Sistemi base acqua
Lattice e gomma naturale
La storia antica dei sistemi a base d’acqua (polimerizzazione in emulsione) è legata alla storia del lattice e della gomma naturale.
Molte piante e alberi quando vengono tagliate trasudano un liquido bianco simile al latte che si chiama lattice (dal latino “lattice” = fluido lattiginoso). Alcuni di questi lattici si coagulano per esposizione all’aria formando masse elastiche più o meno appiccicose.
La popolazione Olmeca della Mesoamerica estraeva e produceva forme di gomma primitiva da alberi produttori di lattice, come la Castilla elastica già 3.600 anni fa.

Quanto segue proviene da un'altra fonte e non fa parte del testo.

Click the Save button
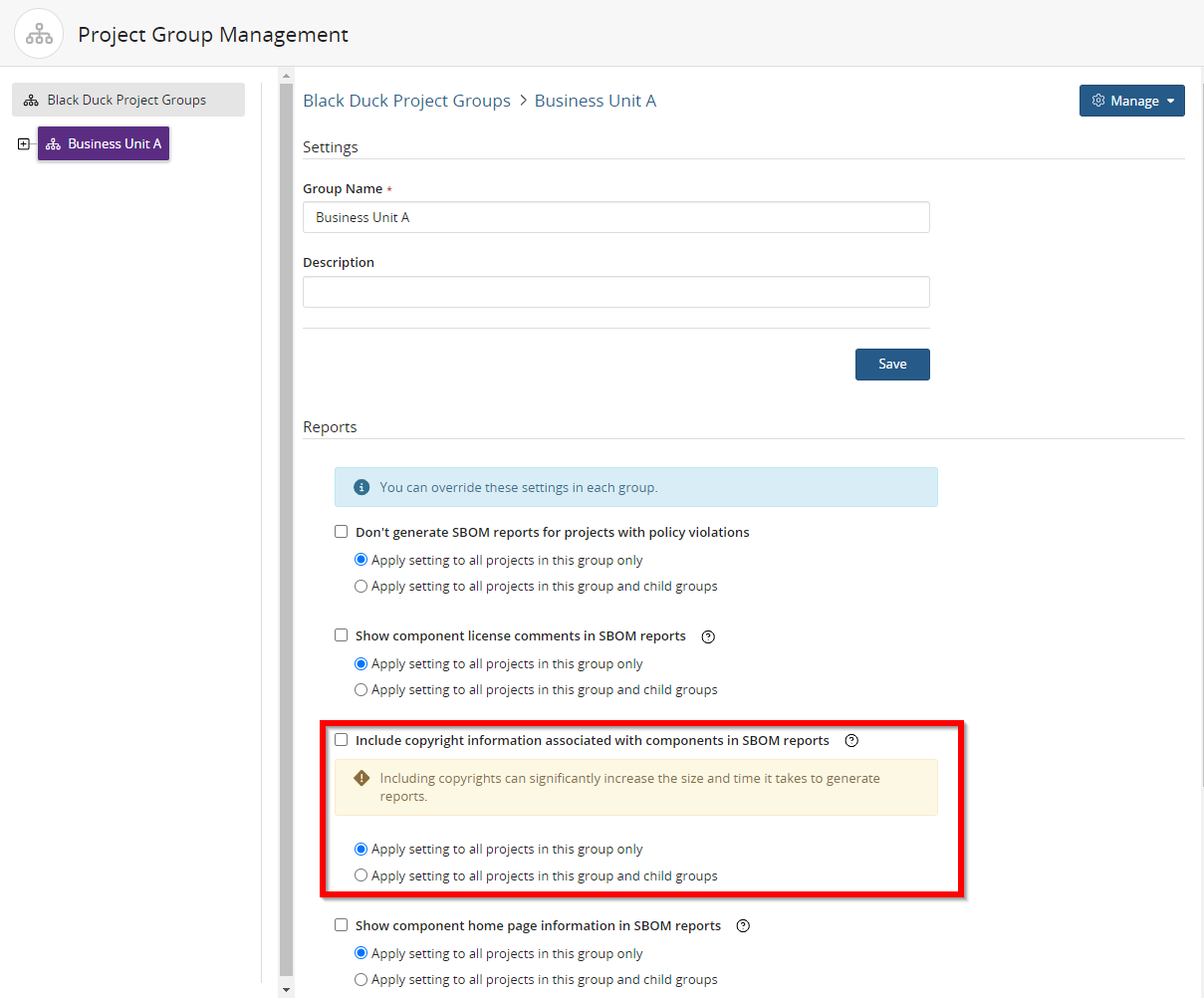 [x=891, y=365]
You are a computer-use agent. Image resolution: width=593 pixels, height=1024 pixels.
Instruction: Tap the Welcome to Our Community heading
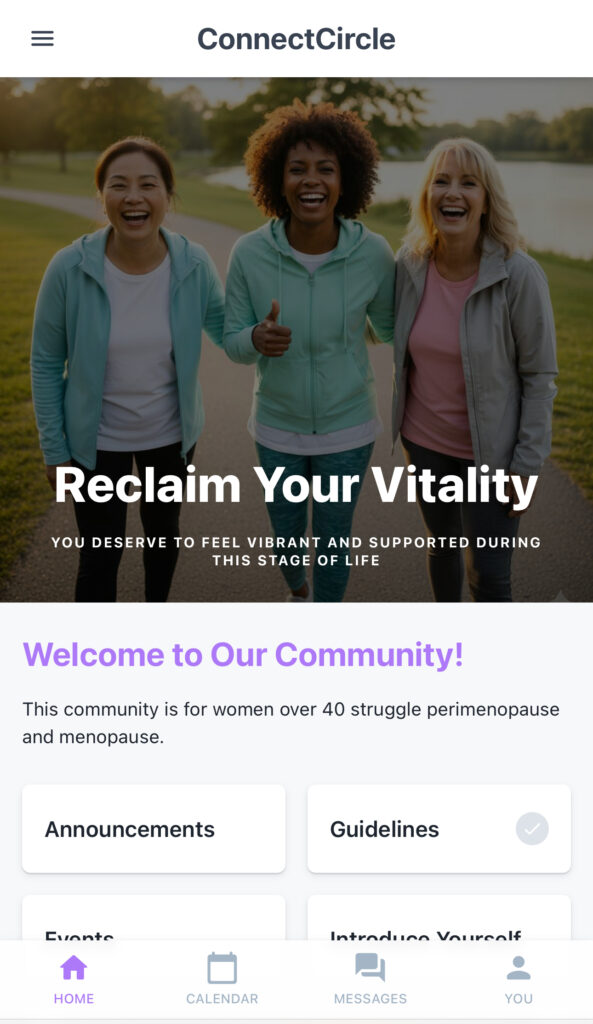[x=243, y=654]
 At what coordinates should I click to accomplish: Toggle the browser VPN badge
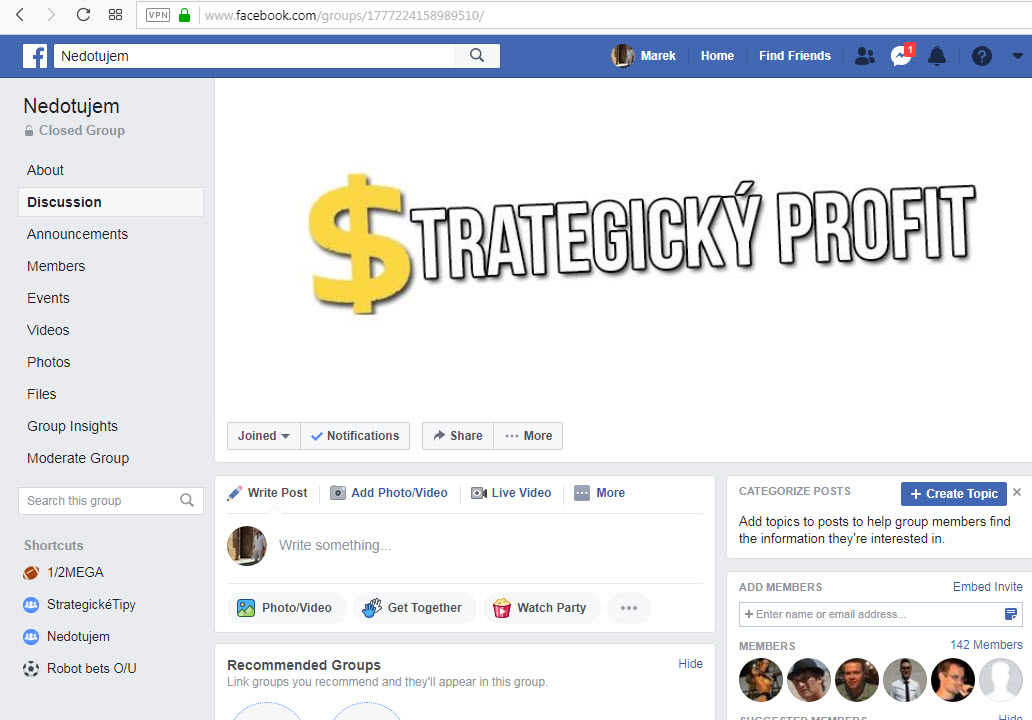pos(158,15)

I Maya chiamavano tali alberi “albero piangente” (caa = albero, o-chu = pianto). Anche l’ortografia è stata trasformata: Caa o-chu diventa cauchuc in spagnolo antico e caoutchouc in francese.
Lattici e gomma sintetici
Dal 1906, a Farbenfabriken Bayer (Germania), Fritz Hofmann iniziò la ricerca di un’alternativa sintetica alla gomma naturale per l’uso in pneumatici e per l’industria elettrica. In meno di 3 anni riusci a sintetizzare ad alta temperatura della gomma a partire dall’isoprene di metile, che fu brevettato presso l’ufficio brevetti imperiale in Germania il 12 settembre 1909.

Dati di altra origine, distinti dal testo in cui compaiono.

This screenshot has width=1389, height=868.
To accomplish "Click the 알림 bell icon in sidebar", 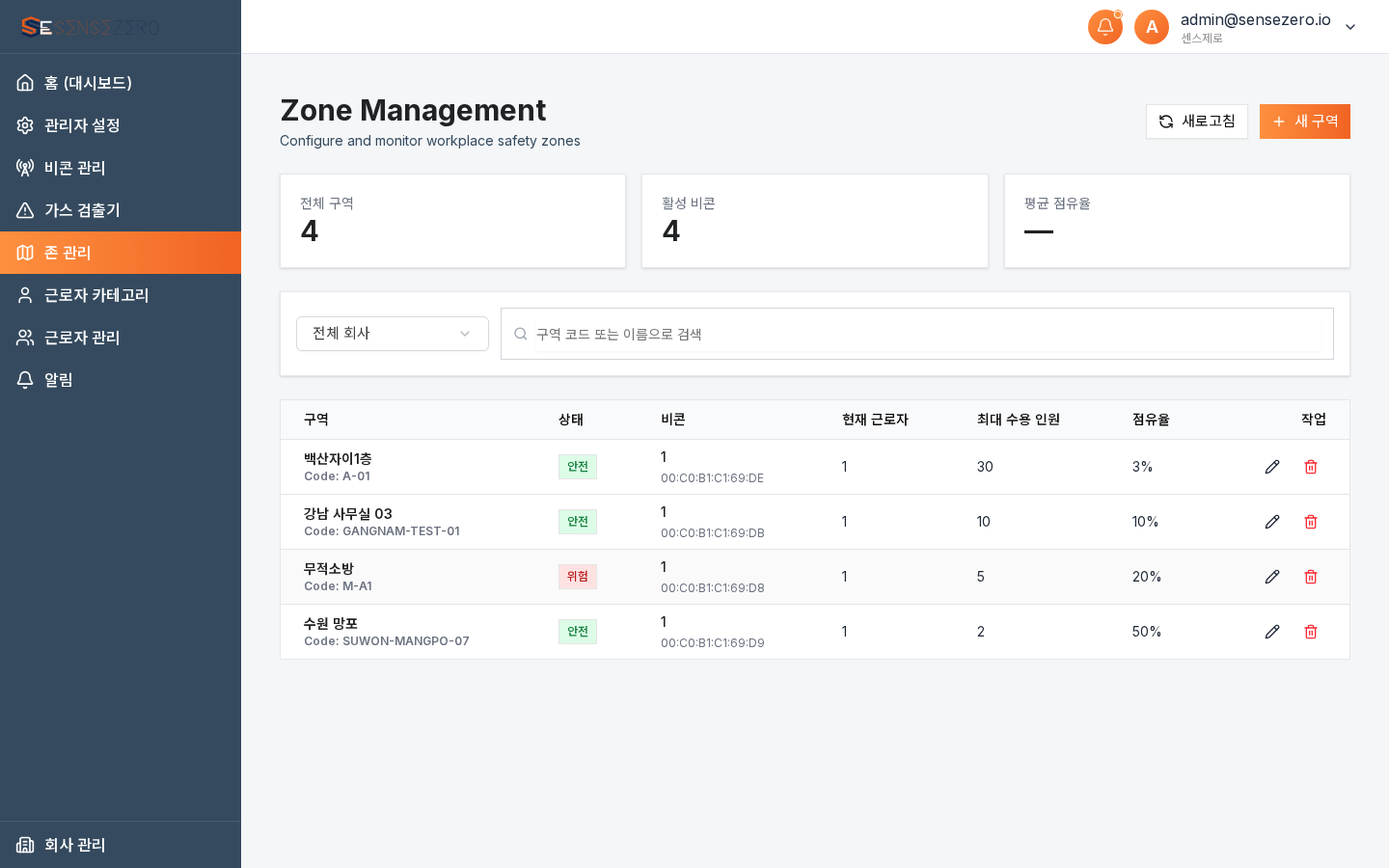I will tap(25, 380).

L’idea di utilizzare la sospensione acquosa o l’emulsione (monomero emulsionato) è stata sviluppata a partire dall’osservazione della gomma di lattice naturale, che viene prodotta dagli alberi a temperatura ambiente in particelle disperse stabilizzate da polimeri colloidali.
Il 26 gennaio 1912 Hofmann brevettò il processo di preparazione della gomma artificiale a partire dall’isoprene in soluzioni acquose viscose di albumina. Nel 1913 brevettò negli Stati Uniti una sostanza caucciù e un procedimento per la realizzazione dello stessa che comprendeva la polimerizzazione di un butadiene in presenza di una soluzione colloidale acquosa.

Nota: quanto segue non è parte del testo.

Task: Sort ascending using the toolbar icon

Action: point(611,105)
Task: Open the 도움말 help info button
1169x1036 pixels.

Nel 1912, la sua ricerca sulla gomma gli valse la medaglia d’oro Emil Fischer, assegnata dall’Associazione dei Chimici Tedeschi.
Emulsioni acriliche
Negli anni immediatamente successivi alla seconda guerra mondiale, quasi 16 milioni di militari e donne americani tornarono alla vita civile, scatenando un boom abitativo senza precedenti e un baby boom. Nel 1950, le abitazioni iniziarono a salire a 1,7 milioni, dieci volte più che nel 1944. E tutte queste nuove case avevano bisogno di vernice, sia dentro che fuori. Le vernici a base solvente, che all’epoca dominavano il mercato, venivano realizzate con resine alchidiche. Erano odorose, tossiche, infiammabili e particolarmente difficili da pulire. Nonostante la natura infelice della vernice, le vendite erano consistenti. C’era molto margine di miglioramento. E profitto, se si fosse potuto trovare un’alternativa. Due chimici, Benjamin Kine e Gerald Brown, suggerirono che la tecnologia acquosa dell’emulsione acrilica avrebbe potuto essere utilizzata per realizzare fantastiche pitture per la casa. Le emulsioni acriliche che si sarebbero sviluppate negli anni a venire hanno alcune qualità sorprendenti. I polimeri di emulsione vengono preparati in acqua e stabilizzati con tensioattivi, molecole idrofile (“amante dell’acqua”) in un segmento e idrofobo (“repulsione dell’acqua”) nell’altro. I polimeri di emulsione iniziano a formarsi quando un radicale libero – che agisce da iniziatore – rompe un doppio legame tra due atomi di carbonio in un monomero acrilico, dando inizio a una reazione che fa sì che fino a 10.000 unità monomeriche si leghino insieme in una catena polimerica. Man mano che queste catene prendono forma, si trasformano in sfere di dimensioni submicrometriche. All’interno di ogni sfera ci sono circa 300 catene di polimero acrilico.